Entre art et science : les planches

Après un article sur la vulgarisation en BD, un article musique et vulgarisation et plusieurs longs mois beaucoup trop remplis à mon goût qui ne m’ont pas laissé le temps d’écrire la suite, il est temps de redonner vie à ce blog et de clôturer ma série de billets sur les dispositifs art et science en parlant du domaine artistique qui m’est le plus familier : le théâtre.

Il faut être honnête, je risque de manquer un peu d’objectivité sur ce coup : je fais moi-même du théâtre depuis plus de quinze ans. A un déménagement pour suivre mon conjoint près, mon chômage post-thèse aurait pu déboucher sur une inscription au cours Florent plutôt que sur la création de ma chaîne YouTube et l’idée de tout plaquer pour devenir comédienne me trotte toujours dans un coin de la tête.

D’ailleurs, mon tout premier projet de vulgarisation personnel était une pièce de théâtre ! Il me restait à peu près un an et demi avant de finir ma thèse lorsqu’un bâtiment notamment dédié à la vulgarisation scientifique a été inauguré juste à côté de l’institut dans lequel je travaillais : Genopolys. J’y ai découvert la médiation scientifique en faisant écraser des bananes à des élèves de primaire pour la Fête de la science mais j’ai aussi constaté, pendant les conférences d’inauguration, que l’amphithéâtre dans lequel elles avaient lieu ressemblait quand même beaucoup à une salle de théâtre…

Photographies montrant la salle nue et préparée pour une représentation théâtrale.
Photos de l’amphithéâtre de Genopolys, prises pendant la première répétition et pendant la première représentation.


J’ai commencé à discuter de l’idée de monter une pièce de théâtre de vulgarisation dans cette salle avec quelques personnes pour avoir leurs avis, mais sans trop y croire. La dernière année de thèse est rarement le meilleur moment pour se lancer dans un gros projet très chronophage et sans aucun lien avec sa recherche. Mais un des chercheurs avec lequel j’en avais discuté a été emballé par le projet et est allé en parler à tout le monde, y compris le directeur de Genopolys et mon directeur de thèse. Qui ont plutôt apprécié l’idée. Et voilà, c’était lancé, merci Vincent ! (Si tu lis cet article un jour.)

Je me suis alors posé la question qui était le point de départ de cette série d’article : comment réussir un projet art et science ? J’avais bien moins de recul sur cette pratique à l’époque qu’aujourd’hui mais mon avis a finalement assez peu changé. Mon objectif était de monter une pièce de qualité sur le plan artistique et de lui faire porter un message pédagogique intéressant. Mais lequel choisir ?

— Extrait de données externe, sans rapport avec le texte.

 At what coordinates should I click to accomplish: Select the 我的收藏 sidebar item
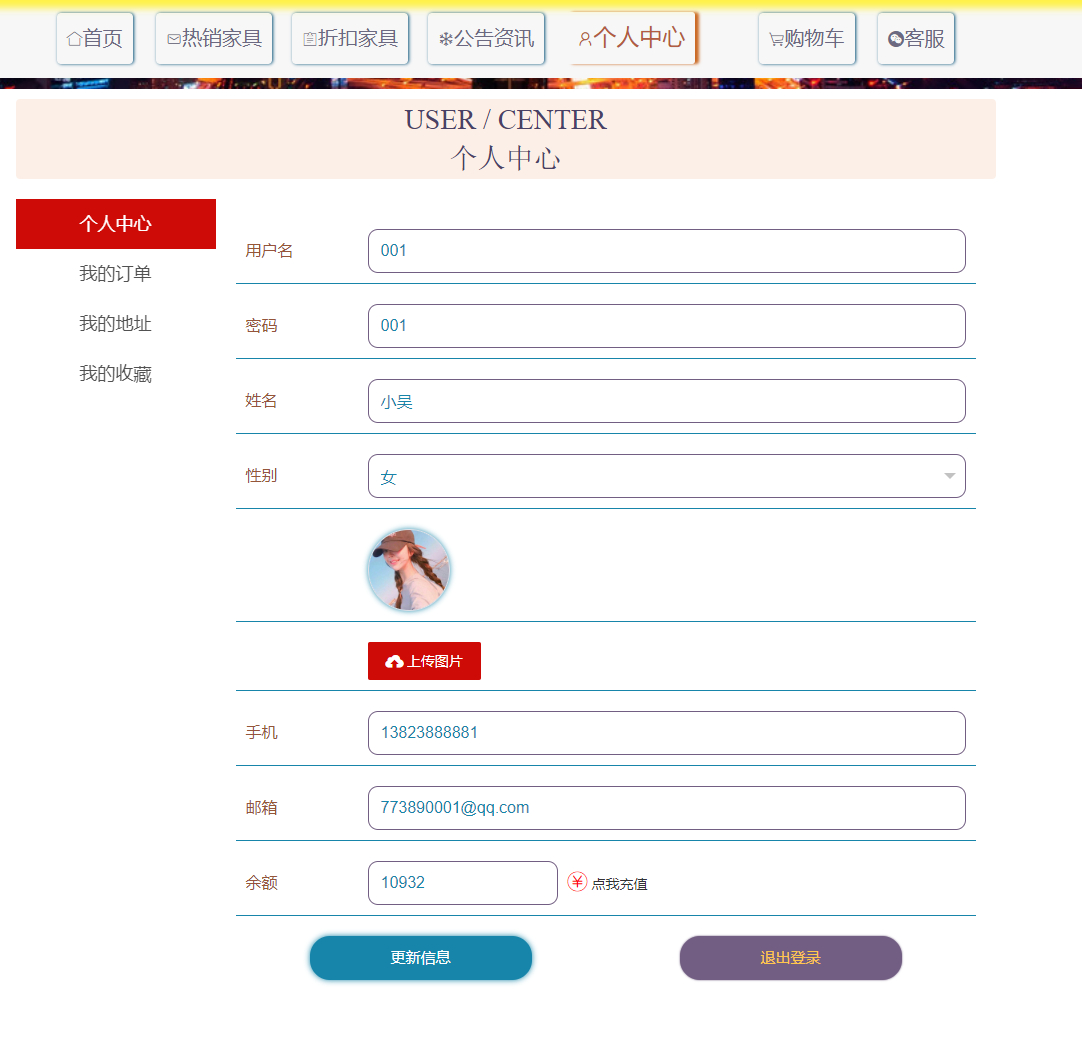116,373
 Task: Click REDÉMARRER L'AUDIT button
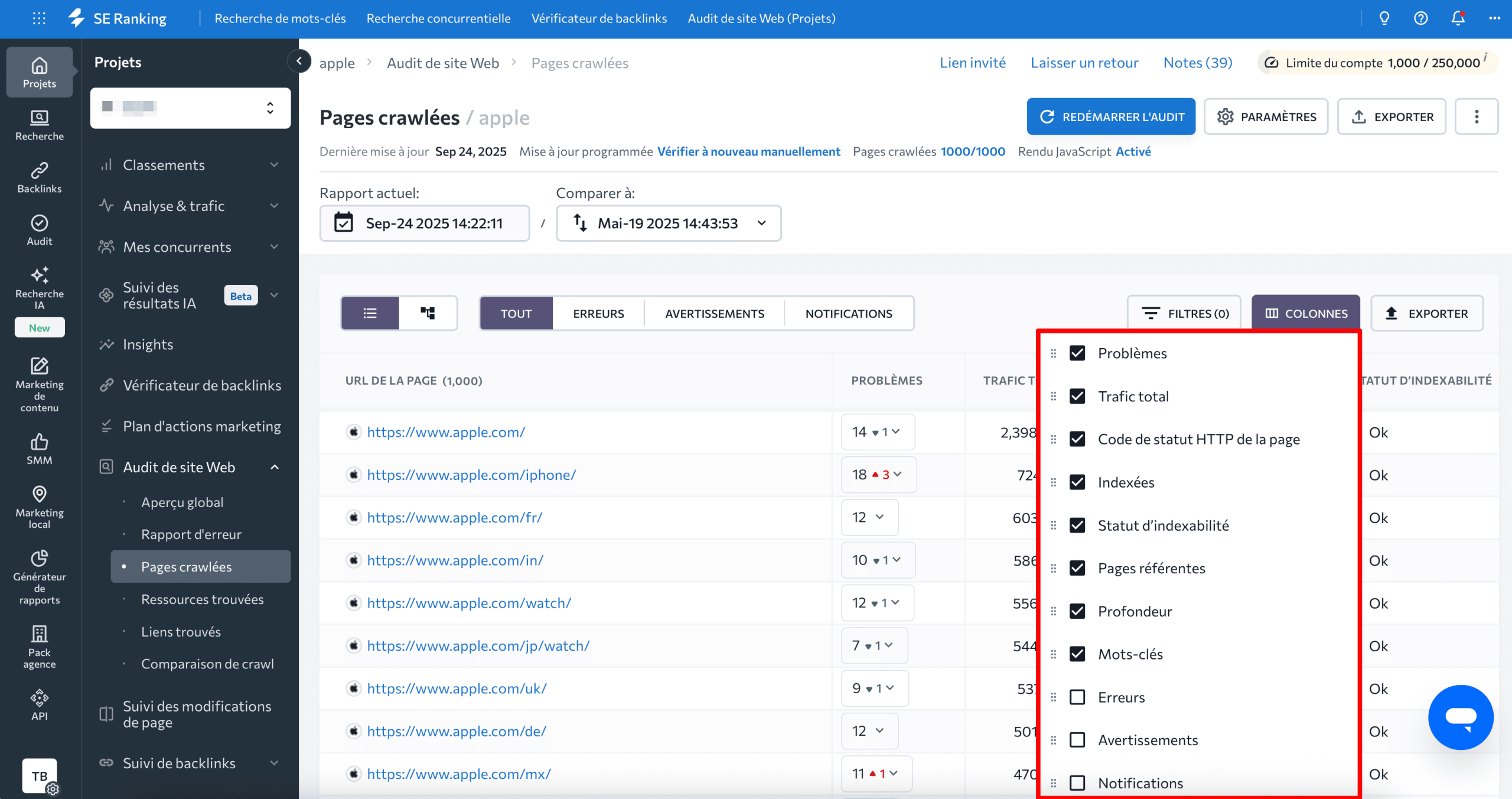[1111, 117]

A alors commencé un travail de recherche du texte qui démarrait mal parce que je ne savais ni ce que je voulais, ni où chercher. Heureusement le coup de foudre a été rapide : la deuxième pièce que j’ai lue à l’époque était La vie de Galilée, de Brecht, et j’ai décidé tout de suite que ce serait celle-là. Une pièce susceptible de durer plus de 3 heures, nécessitant une bonne vingtaine de comédiens au minimum et qui n’était pas (à l’époque) dans le domaine public, c’était vraiment l’idéal pour un projet bénévole et amateur, non ?

Non, en effet. On peut même dire que ça a l’air carrément idiot. Mais le message pédagogique, lui, était parfait. A travers la vie de Galilée, c’est une pièce qui parle du fonctionnement de la recherche, de la démarche d’investigation, de la gestion des institutions, des moyens de s’adresser au grand public et de comment composer avec des autorités déconnectées de la science.

Vous voyez, même en cette année si particulière qu’est 2020, ça marche toujours.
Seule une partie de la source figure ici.